Cotylelobium lanceolatum
- Conservation status: Vulnerable (IUCN 3.1)

Scientific classification
- Kingdom: Plantae
- Clade: Tracheophytes
- Clade: Angiosperms
- Clade: Eudicots
- Clade: Rosids
- Order: Malvales
- Family: Dipterocarpaceae
- Genus: Cotylelobium
- Species: C. lanceolatum
- Binomial name: Cotylelobium lanceolatum Craib
- Synonyms: Cotylelobium malayanum Slooten ; Sunaptea lanceolata (Craib) Kosterm. ;

= Cotylelobium lanceolatum =

- Genus: Cotylelobium
- Species: lanceolatum
- Authority: Craib
- Conservation status: VU

Species of tree

Cotylelobium lanceolatum is a tree in the family Dipterocarpaceae. The specific epithet lanceolatum means "lance-like", referring to the shape of the leaf.

==Description==
Cotylelobium lanceolatum grows up to 45 m tall, with a trunk diameter of up to 1.2 m. The leathery leaves are lanceolate to ovate and measure up to 8 cm long. The inflorescences measure up to 6 cm long and bear cream flowers.
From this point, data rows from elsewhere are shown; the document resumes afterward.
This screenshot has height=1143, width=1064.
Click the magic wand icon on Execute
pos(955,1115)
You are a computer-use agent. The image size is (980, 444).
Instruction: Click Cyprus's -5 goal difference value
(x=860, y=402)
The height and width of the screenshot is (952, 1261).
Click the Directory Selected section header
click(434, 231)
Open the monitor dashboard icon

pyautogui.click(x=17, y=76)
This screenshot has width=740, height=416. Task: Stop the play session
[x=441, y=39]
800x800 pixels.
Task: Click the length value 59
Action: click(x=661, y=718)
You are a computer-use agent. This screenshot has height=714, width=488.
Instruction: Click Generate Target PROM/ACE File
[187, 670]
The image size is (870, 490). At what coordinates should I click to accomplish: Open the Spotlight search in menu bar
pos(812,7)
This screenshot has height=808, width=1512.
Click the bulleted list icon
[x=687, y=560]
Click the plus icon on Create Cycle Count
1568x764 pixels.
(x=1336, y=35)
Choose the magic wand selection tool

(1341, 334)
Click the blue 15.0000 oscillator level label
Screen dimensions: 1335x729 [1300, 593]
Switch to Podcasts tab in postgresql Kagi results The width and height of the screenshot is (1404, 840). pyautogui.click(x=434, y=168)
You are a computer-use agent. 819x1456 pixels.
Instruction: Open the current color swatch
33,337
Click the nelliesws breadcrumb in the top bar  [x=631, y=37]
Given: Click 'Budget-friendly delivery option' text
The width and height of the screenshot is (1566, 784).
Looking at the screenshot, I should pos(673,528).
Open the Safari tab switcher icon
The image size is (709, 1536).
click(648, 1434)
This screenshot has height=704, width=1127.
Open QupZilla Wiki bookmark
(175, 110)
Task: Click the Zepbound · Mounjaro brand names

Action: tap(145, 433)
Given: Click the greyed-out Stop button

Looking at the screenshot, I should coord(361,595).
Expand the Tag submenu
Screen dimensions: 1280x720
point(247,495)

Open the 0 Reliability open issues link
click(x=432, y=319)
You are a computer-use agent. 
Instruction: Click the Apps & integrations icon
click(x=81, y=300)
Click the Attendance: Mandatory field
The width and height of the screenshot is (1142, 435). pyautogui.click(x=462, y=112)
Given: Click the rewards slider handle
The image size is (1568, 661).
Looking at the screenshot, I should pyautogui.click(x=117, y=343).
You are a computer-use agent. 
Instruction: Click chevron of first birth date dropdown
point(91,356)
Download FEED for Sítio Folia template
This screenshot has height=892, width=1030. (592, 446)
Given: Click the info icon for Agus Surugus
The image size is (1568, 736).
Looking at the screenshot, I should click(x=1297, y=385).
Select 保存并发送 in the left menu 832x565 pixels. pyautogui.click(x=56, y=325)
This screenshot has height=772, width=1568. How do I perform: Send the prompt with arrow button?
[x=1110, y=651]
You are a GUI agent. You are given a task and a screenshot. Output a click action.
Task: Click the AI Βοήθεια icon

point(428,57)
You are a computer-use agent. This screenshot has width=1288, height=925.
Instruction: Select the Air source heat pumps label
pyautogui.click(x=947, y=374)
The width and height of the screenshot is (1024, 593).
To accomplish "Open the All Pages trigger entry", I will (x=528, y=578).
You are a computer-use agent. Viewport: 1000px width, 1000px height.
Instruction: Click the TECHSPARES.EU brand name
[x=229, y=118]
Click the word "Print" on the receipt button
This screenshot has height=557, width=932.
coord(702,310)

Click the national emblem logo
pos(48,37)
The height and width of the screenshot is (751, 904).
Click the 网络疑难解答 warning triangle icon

==Distribution and habitat==
Cotylelobium lanceolatum is native to Thailand, Peninsular Malaysia, Singapore and Borneo. Its habitat is in kerangas areas or above beaches, to 300 m elevation, except to 1500 m in Kalimantan.

==Conservation==
Cotylelobium lanceolatum has been assessed as vulnerable on the IUCN Red List. It is threatened by conversion of land for palm oil plantations and other agriculture. The species is found in some protected areas.